• WHAT IS EXPECTED:
Can you reproduce all of the entries below word for word, in the same order?

• RECORDS SUPPLIED:
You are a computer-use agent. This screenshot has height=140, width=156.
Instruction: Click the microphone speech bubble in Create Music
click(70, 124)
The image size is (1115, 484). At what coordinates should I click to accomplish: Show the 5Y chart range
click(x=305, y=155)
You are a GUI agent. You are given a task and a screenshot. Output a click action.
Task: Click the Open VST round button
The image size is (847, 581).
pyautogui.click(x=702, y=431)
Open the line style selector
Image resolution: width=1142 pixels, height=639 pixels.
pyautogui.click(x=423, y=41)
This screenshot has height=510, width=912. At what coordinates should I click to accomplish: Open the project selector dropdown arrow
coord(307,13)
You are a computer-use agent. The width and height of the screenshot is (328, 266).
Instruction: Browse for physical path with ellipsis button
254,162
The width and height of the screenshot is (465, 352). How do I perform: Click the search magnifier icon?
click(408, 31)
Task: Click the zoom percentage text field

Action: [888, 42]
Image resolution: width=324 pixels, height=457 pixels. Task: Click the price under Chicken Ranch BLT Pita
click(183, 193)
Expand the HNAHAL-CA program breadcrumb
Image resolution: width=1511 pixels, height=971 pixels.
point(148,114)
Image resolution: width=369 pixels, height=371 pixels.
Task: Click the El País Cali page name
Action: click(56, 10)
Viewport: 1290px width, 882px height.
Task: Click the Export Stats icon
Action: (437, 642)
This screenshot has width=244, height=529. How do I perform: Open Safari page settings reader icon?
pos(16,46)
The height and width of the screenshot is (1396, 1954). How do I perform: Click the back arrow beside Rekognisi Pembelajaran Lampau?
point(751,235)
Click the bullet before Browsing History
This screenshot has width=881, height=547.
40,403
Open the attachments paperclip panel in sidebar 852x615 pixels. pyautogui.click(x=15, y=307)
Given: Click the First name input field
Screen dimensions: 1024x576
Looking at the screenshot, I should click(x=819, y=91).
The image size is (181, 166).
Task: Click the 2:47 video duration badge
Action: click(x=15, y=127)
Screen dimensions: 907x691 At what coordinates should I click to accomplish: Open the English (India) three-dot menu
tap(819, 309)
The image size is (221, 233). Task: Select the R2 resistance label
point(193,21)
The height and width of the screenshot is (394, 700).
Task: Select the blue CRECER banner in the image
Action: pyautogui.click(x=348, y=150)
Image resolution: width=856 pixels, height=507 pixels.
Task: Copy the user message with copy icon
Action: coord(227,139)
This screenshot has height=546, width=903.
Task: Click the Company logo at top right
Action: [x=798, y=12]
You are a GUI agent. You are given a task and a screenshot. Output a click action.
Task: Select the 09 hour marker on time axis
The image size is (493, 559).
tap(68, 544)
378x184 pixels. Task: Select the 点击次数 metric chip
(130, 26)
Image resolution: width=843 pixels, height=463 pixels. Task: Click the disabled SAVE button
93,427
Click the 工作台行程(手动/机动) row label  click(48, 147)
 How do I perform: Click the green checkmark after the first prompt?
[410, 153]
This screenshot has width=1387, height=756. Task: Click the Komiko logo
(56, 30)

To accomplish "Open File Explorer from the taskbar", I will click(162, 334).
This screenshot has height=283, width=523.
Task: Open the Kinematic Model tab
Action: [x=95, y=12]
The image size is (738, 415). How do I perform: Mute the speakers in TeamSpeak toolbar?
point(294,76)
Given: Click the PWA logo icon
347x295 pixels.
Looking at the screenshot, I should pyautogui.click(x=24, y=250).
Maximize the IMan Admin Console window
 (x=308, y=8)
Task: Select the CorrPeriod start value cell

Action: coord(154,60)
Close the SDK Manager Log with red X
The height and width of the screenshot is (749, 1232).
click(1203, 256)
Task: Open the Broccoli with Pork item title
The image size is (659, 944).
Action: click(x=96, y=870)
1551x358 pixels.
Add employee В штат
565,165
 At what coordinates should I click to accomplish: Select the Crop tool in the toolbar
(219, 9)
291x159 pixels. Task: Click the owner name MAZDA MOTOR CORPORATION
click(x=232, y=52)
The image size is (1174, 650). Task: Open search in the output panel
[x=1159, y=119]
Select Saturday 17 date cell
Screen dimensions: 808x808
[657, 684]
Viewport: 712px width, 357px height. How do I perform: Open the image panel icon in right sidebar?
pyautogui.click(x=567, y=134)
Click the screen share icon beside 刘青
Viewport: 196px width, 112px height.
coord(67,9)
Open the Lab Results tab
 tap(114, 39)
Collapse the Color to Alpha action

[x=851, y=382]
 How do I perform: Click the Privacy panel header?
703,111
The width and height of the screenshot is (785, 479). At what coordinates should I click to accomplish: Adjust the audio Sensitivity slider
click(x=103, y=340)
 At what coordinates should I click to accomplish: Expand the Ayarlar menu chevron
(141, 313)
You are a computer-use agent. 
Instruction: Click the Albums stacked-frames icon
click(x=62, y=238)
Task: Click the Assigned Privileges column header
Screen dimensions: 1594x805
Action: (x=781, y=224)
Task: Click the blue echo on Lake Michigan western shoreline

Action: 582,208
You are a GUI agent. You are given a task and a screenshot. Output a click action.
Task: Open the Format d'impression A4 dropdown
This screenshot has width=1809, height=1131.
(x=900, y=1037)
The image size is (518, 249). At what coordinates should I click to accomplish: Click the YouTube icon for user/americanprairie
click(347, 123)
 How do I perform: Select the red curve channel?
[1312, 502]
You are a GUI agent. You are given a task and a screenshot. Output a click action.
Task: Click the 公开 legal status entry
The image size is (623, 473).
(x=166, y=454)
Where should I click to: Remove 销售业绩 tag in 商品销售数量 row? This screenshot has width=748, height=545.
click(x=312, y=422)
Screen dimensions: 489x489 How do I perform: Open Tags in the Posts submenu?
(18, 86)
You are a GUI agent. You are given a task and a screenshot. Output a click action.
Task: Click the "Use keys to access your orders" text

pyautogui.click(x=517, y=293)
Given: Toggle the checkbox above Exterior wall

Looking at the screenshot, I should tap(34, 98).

• FINISHED ANSWER:
You are a computer-use agent. This screenshot has height=140, width=156.
Instruction: Click the microphone speech bubble in Create Music
click(70, 124)
The image size is (1115, 484). At what coordinates should I click to accomplish: Show the 5Y chart range
click(x=305, y=155)
You are a GUI agent. You are given a task and a screenshot. Output a click action.
Task: Click the Open VST round button
The image size is (847, 581).
pyautogui.click(x=702, y=431)
Open the line style selector
Image resolution: width=1142 pixels, height=639 pixels.
pyautogui.click(x=423, y=41)
This screenshot has height=510, width=912. At what coordinates should I click to accomplish: Open the project selector dropdown arrow
coord(307,13)
You are a computer-use agent. The width and height of the screenshot is (328, 266).
Instruction: Browse for physical path with ellipsis button
254,162
The width and height of the screenshot is (465, 352). How do I perform: Click the search magnifier icon?
click(408, 31)
Task: Click the zoom percentage text field

Action: [888, 42]
Image resolution: width=324 pixels, height=457 pixels. Task: Click the price under Chicken Ranch BLT Pita
click(183, 193)
Expand the HNAHAL-CA program breadcrumb
Image resolution: width=1511 pixels, height=971 pixels.
point(148,114)
Image resolution: width=369 pixels, height=371 pixels.
Task: Click the El País Cali page name
Action: click(56, 10)
Viewport: 1290px width, 882px height.
Task: Click the Export Stats icon
Action: (437, 642)
This screenshot has width=244, height=529. How do I perform: Open Safari page settings reader icon?
pos(16,46)
The height and width of the screenshot is (1396, 1954). How do I perform: Click the back arrow beside Rekognisi Pembelajaran Lampau?
point(751,235)
Click the bullet before Browsing History
This screenshot has width=881, height=547.
40,403
Open the attachments paperclip panel in sidebar 852x615 pixels. pyautogui.click(x=15, y=307)
Given: Click the First name input field
Screen dimensions: 1024x576
Looking at the screenshot, I should click(x=819, y=91).
The image size is (181, 166).
Task: Click the 2:47 video duration badge
Action: click(x=15, y=127)
Screen dimensions: 907x691 At what coordinates should I click to accomplish: Open the English (India) three-dot menu
tap(819, 309)
The image size is (221, 233). Task: Select the R2 resistance label
point(193,21)
The height and width of the screenshot is (394, 700).
Task: Select the blue CRECER banner in the image
Action: pyautogui.click(x=348, y=150)
Image resolution: width=856 pixels, height=507 pixels.
Task: Copy the user message with copy icon
Action: coord(227,139)
This screenshot has height=546, width=903.
Task: Click the Company logo at top right
Action: [x=798, y=12]
You are a GUI agent. You are given a task and a screenshot. Output a click action.
Task: Select the 09 hour marker on time axis
The image size is (493, 559).
tap(68, 544)
378x184 pixels. Task: Select the 点击次数 metric chip
(130, 26)
Image resolution: width=843 pixels, height=463 pixels. Task: Click the disabled SAVE button
93,427
Click the 工作台行程(手动/机动) row label  click(48, 147)
 How do I perform: Click the green checkmark after the first prompt?
[410, 153]
This screenshot has width=1387, height=756. Task: Click the Komiko logo
(56, 30)

To accomplish "Open File Explorer from the taskbar", I will click(162, 334).
This screenshot has height=283, width=523.
Task: Open the Kinematic Model tab
Action: [x=95, y=12]
The image size is (738, 415). How do I perform: Mute the speakers in TeamSpeak toolbar?
point(294,76)
Given: Click the PWA logo icon
347x295 pixels.
Looking at the screenshot, I should pyautogui.click(x=24, y=250).
Maximize the IMan Admin Console window
 (x=308, y=8)
Task: Select the CorrPeriod start value cell

Action: coord(154,60)
Close the SDK Manager Log with red X
The height and width of the screenshot is (749, 1232).
click(1203, 256)
Task: Open the Broccoli with Pork item title
The image size is (659, 944).
Action: click(x=96, y=870)
1551x358 pixels.
Add employee В штат
565,165
 At what coordinates should I click to accomplish: Select the Crop tool in the toolbar
(219, 9)
291x159 pixels. Task: Click the owner name MAZDA MOTOR CORPORATION
click(x=232, y=52)
The image size is (1174, 650). Task: Open search in the output panel
[x=1159, y=119]
Select Saturday 17 date cell
Screen dimensions: 808x808
[657, 684]
Viewport: 712px width, 357px height. How do I perform: Open the image panel icon in right sidebar?
pyautogui.click(x=567, y=134)
Click the screen share icon beside 刘青
Viewport: 196px width, 112px height.
coord(67,9)
Open the Lab Results tab
 tap(114, 39)
Collapse the Color to Alpha action

[x=851, y=382]
 How do I perform: Click the Privacy panel header?
703,111
The width and height of the screenshot is (785, 479). At what coordinates should I click to accomplish: Adjust the audio Sensitivity slider
click(x=103, y=340)
 At what coordinates should I click to accomplish: Expand the Ayarlar menu chevron
(141, 313)
You are a computer-use agent. 
Instruction: Click the Albums stacked-frames icon
click(x=62, y=238)
Task: Click the Assigned Privileges column header
Screen dimensions: 1594x805
Action: (x=781, y=224)
Task: Click the blue echo on Lake Michigan western shoreline

Action: 582,208
You are a GUI agent. You are given a task and a screenshot. Output a click action.
Task: Open the Format d'impression A4 dropdown
This screenshot has width=1809, height=1131.
(x=900, y=1037)
The image size is (518, 249). At what coordinates should I click to accomplish: Click the YouTube icon for user/americanprairie
click(347, 123)
 How do I perform: Select the red curve channel?
[1312, 502]
You are a GUI agent. You are given a task and a screenshot. Output a click action.
Task: Click the 公开 legal status entry
The image size is (623, 473).
(x=166, y=454)
Where should I click to: Remove 销售业绩 tag in 商品销售数量 row? This screenshot has width=748, height=545.
click(x=312, y=422)
Screen dimensions: 489x489 How do I perform: Open Tags in the Posts submenu?
(18, 86)
You are a GUI agent. You are given a task and a screenshot. Output a click action.
Task: Click the "Use keys to access your orders" text

pyautogui.click(x=517, y=293)
Given: Toggle the checkbox above Exterior wall

Looking at the screenshot, I should tap(34, 98).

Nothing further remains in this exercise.